Estudio analiza cómo el viento influye en el calor y la contaminación en ciudades
Tiempo de lectura: 2 minutos Una investigación liderada por la Universidad Adolfo Ibáñez busca entender cómo las corrientes de aire afectan la temperatura y la calidad del aire en entornos urbanos densos.
Un estudio analizó cómo el viento se comporta en zonas urbanas con edificios en altura y cómo esto influye en la temperatura y la dispersión de contaminantes. A partir de la comparación de dos sectores de Santiago los investigadores detectaron diferencias claras en la intensidad de las corrientes de aire.
El estudio comparó dos sectores de la capital con características urbanas distintas: uno con mayor presencia de áreas verdes y otro con mayor densidad de edificaciones.
Los resultados preliminares indican que las zonas más abiertas presentan corrientes de aire más intensas, lo que podría favorecer la ventilación y disminuir tanto el calor urbano como la acumulación de contaminantes.
«Seguimos analizando los datos para comprender mejor los efectos de la disposición de los edificios«, explicó Sungmoon Jung, investigador de la Florida A&M University–Florida State University e integrante del proyecto junto con el científico Gonzalo Ruz de la Universidad Adolfo Ibáñez.
El impacto del crecimiento urbano en el viento
El aumento de edificios en altura modifica la circulación del aire, lo que puede afectar tanto la temperatura como la dispersión de contaminantes en la ciudad.

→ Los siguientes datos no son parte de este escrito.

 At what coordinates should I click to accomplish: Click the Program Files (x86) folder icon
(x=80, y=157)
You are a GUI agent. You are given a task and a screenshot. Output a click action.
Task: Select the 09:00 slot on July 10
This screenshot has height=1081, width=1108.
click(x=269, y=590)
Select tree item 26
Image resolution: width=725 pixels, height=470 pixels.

«Santiago ha experimentado un crecimiento significativo en la construcción de edificios altos durante las últimas dos décadas. Chile sufre fuertes terremotos, y la experiencia de este país en diseño sísmico es bien conocida en todo el mundo. Aunque la intensidad del viento en Santiago es moderada, sigue teniendo efectos significativos en el entorno de vida«, señaló Sungmoon Jung.

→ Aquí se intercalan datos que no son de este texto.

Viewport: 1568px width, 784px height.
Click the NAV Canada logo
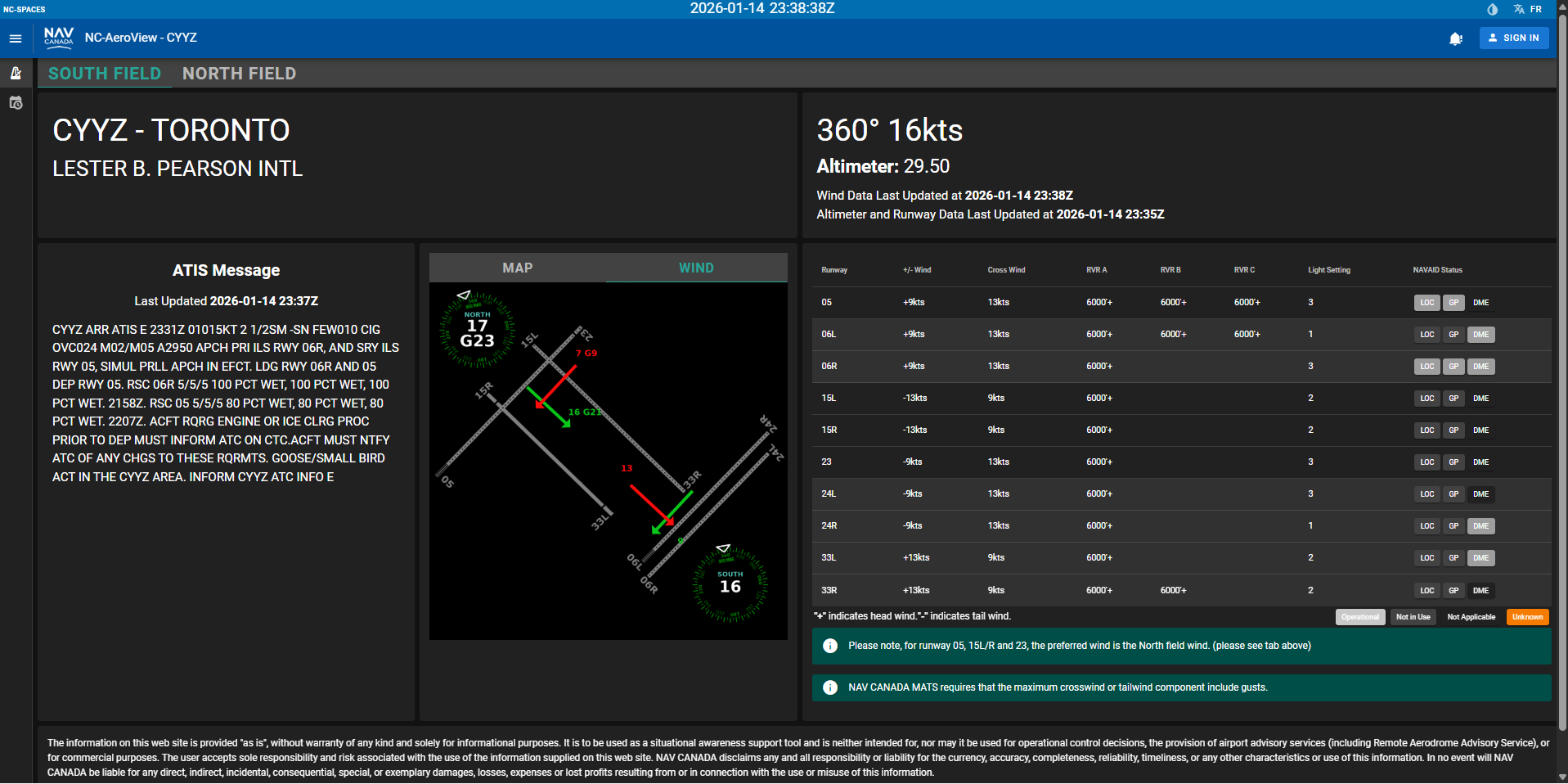tap(58, 38)
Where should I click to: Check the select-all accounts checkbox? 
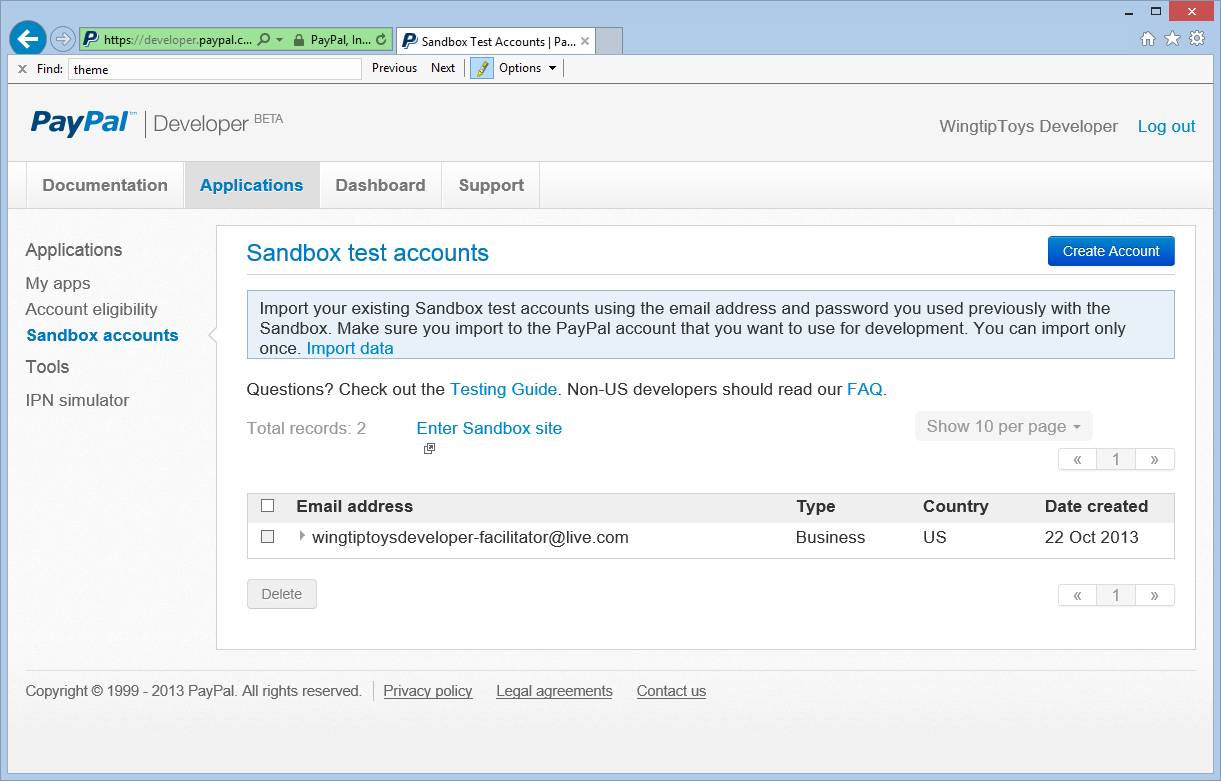coord(267,505)
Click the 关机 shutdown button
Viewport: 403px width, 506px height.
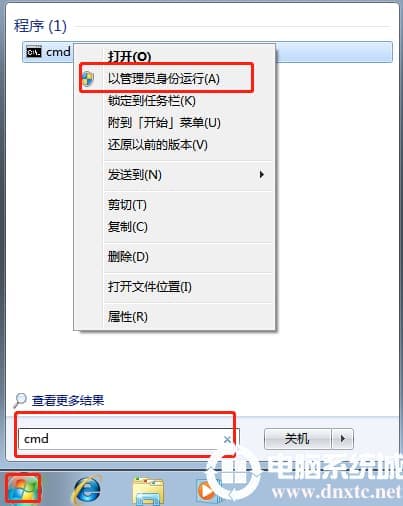(x=298, y=439)
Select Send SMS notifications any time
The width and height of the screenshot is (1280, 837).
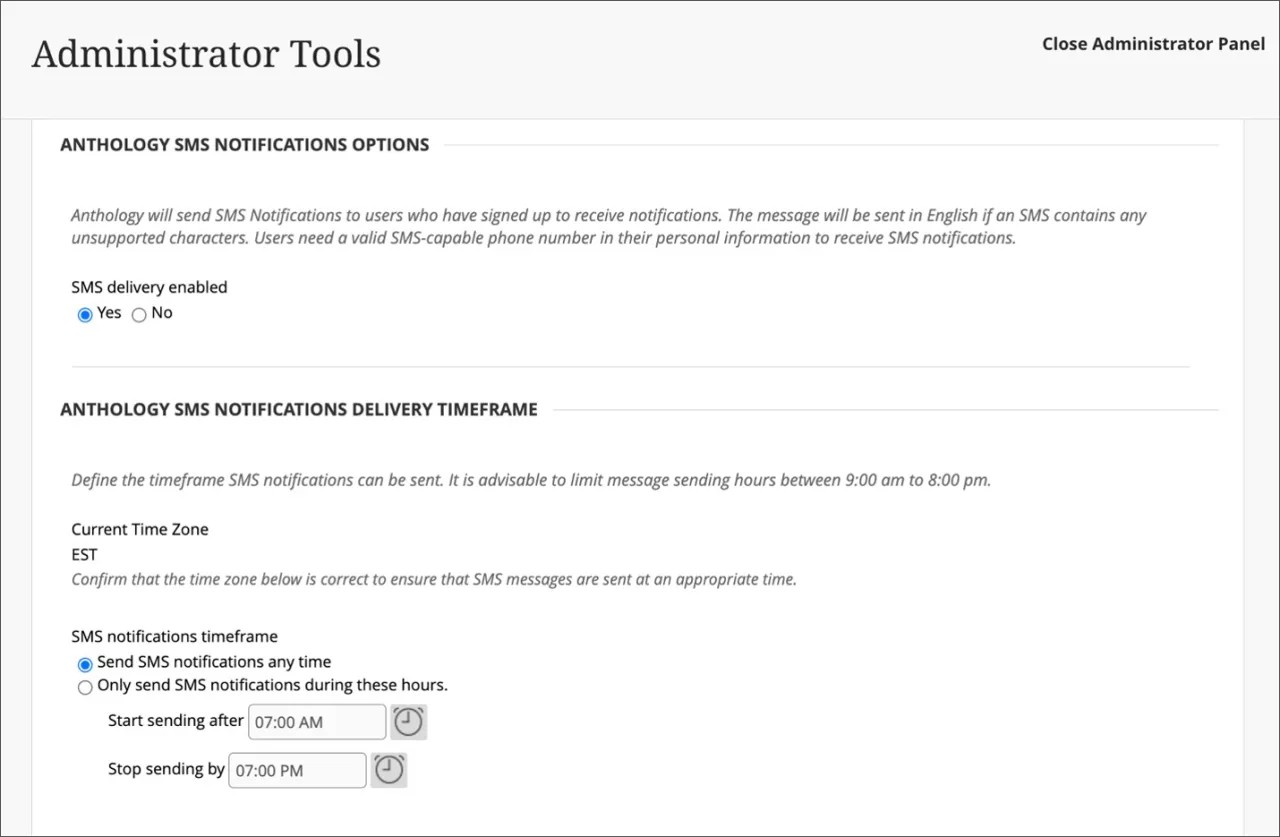[85, 663]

Este fenómeno, conocido como entorno eólico urbano, aún es un área emergente y solo algunas ciudades cuentan con normativas específicas para abordarlo, como Londres, Hong Kong y Toronto.

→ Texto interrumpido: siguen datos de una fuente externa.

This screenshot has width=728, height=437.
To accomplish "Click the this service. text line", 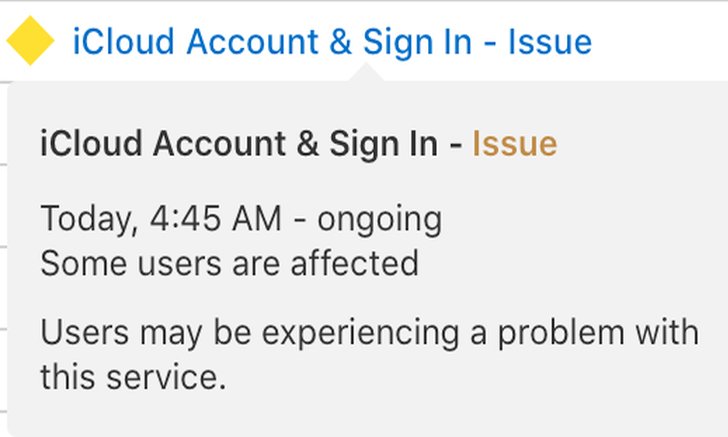I will pyautogui.click(x=133, y=377).
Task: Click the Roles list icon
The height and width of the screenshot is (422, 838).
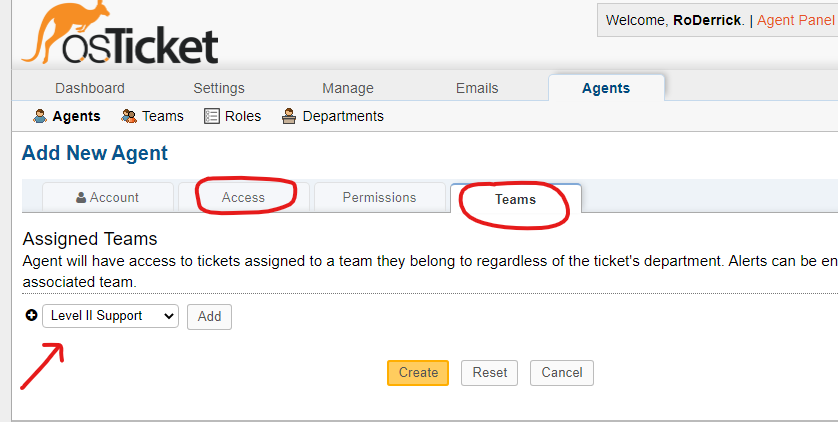Action: point(212,116)
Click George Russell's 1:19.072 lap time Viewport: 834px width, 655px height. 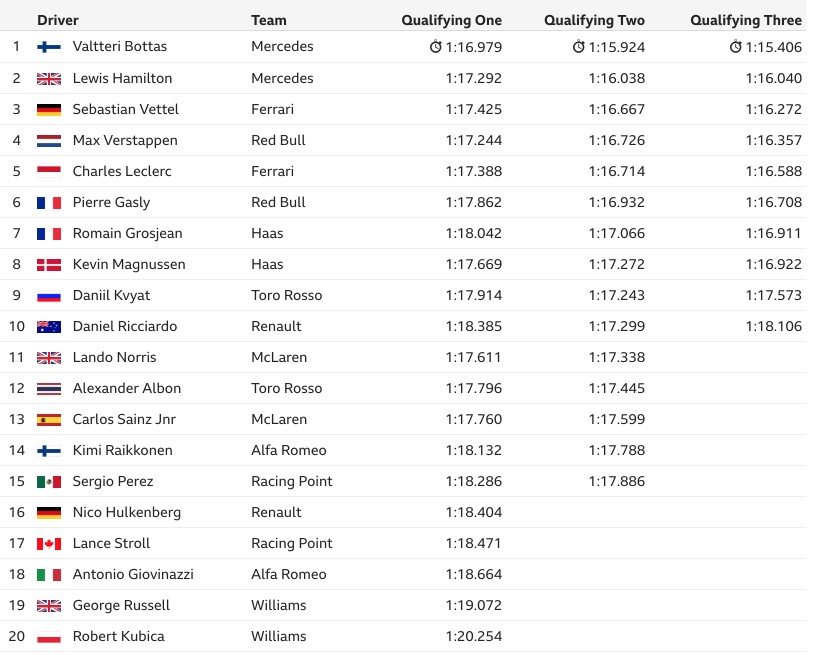coord(473,606)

Modelar la ciudad como una red
Uno de los aportes del estudio es el uso de teoría de redes para analizar cómo se mueve el aire en la ciudad, permitiendo identificar patrones de ventilación y zonas más expuestas.
«La teoría de redes nos permite traducir una ciudad a un ‘grafo’ (nodos y conexiones) y así cuantificar, de manera escalable, por dónde se canaliza el flujo de aire«, explicó Gonzalo Ruz.
El equipo busca integrar nuevas variables como temperatura superficial, contaminación y uso de suelo, con el objetivo de generar modelos más completos que ayuden a diseñar ciudades más habitables frente a los desafíos del cambio climático.